A small furrow knits her forehead. "They didn't lie, Nick. They took the truth and twisted it. That's not the same thing."
"What about the implication that you used me to get ahead? That everything between us is transaction?" My jaw aches from clenching. "That's a fucking insult to both of us. To the career you've built."
"Then let me defend my career."
She holds my gaze, standing her ground in my space the way few others would dare. I love that about her, the fierceness within her. The strength. Right now, it’s only making me dig my heels in harder.
"Rachel and I can draft a statement,” she says. “I'll talk about my Mom's strength, her redemption—"
"No statements."
She exhales, her mouth flattening. "An interview, then. With a real news outlet.
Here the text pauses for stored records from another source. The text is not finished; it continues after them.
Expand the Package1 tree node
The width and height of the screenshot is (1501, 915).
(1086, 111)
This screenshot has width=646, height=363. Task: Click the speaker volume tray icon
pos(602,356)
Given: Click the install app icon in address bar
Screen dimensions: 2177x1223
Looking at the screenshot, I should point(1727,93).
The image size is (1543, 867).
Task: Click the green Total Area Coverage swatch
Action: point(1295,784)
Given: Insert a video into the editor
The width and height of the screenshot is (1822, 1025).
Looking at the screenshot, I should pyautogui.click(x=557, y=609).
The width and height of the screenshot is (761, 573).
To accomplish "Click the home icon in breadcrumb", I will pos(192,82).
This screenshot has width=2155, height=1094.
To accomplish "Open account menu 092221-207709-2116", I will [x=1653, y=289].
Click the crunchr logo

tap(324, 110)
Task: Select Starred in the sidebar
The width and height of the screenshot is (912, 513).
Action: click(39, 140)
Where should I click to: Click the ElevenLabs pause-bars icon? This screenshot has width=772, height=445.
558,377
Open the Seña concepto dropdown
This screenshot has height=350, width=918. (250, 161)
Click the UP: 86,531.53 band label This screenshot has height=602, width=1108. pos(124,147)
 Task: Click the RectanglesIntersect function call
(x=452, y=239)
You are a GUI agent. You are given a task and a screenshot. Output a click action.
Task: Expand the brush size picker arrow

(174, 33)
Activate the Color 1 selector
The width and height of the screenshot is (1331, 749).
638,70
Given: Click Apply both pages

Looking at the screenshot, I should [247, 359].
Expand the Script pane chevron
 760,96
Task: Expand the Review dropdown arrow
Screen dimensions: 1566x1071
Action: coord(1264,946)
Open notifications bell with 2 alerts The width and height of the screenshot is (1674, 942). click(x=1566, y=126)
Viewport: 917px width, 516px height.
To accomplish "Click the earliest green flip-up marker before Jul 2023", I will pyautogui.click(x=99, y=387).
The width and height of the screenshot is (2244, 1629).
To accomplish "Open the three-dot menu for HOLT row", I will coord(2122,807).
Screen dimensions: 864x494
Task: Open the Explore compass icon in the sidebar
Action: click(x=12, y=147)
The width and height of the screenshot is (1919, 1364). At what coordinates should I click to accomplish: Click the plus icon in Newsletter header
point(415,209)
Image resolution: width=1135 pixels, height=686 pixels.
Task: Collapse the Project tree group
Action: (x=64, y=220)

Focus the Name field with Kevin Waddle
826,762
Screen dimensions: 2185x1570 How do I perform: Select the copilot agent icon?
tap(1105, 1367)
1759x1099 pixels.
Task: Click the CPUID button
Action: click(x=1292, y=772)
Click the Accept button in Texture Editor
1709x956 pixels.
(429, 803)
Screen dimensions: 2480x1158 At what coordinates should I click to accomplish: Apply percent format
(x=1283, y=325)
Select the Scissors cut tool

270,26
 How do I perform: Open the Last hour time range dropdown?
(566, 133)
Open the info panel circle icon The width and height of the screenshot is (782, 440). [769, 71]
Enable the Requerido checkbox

I can let the public see me as the artist I am, independent of you—"
"No interviews."
"Nick." Her hand closes around my wrist, and the contact jolts through me, her fingers warm against my pulse point, her thumb pressing into the tender skin where scar tissue meets unmarked flesh.
For a moment, one dangerous moment, I almost yield.
Her touch has always undone me. The way she looks at me now, pleading and fierce and so goddamn brave.
My throat tightens. I can feel myself wavering, feel the rigid certainty starting to crack.